There are only a few months left before the code freeze on September 1st. Now that Fields API has settled in core, it's time to extend it with some RDF semantics. DERI Galway is hosting an RDF in Drupal code sprint from May 11th until May 14th.
This sprint builds on Dries' ideas expressed in his recent posts Drupal, the semantic web and search and RDFa and Drupal. With RDF in the core of Drupal and RDFa output by default, it's dozens of thousands of websites which will all of a sudden start publishing their data as RDF.
So far 8 people have signed up. How about you?

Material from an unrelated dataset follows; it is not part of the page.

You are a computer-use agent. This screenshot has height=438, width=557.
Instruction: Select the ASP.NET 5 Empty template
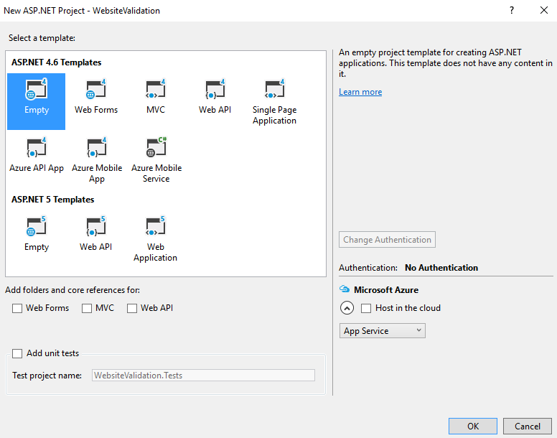point(36,228)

- Stéphane Corlosquet, DERI (organizer)
- Florian Loretan, HappyPixels (organizer)
- Rolf Guescini, Cerpus
- Benjamin Melançon, Agaric Design
- Stefan Freudenberg, Agaric Design
- Frédéric G. Marand, OSInet
- Mark Birbeck, webBackplane
- John Morahan, io1
Some others are willing to come but cannot afford the trip until some funding is secured. To help us fund the sprint and bring more Drupal rockstars on board, please consider making a donation using the ChipIn widget on this page. The money will be used to cover flight, food and hotel costs for the sprinters. All sprinters are generously donating their time to make this happen. It would also be great to fly in a few additional people with extensive testing and Fields experience. Any excess money will be used to add more people, or will be donated to the Drupal Association.
Goals of the code sprint
The RDF code sprint will focus on Drupal core and aim at integrating RDF semantics in it.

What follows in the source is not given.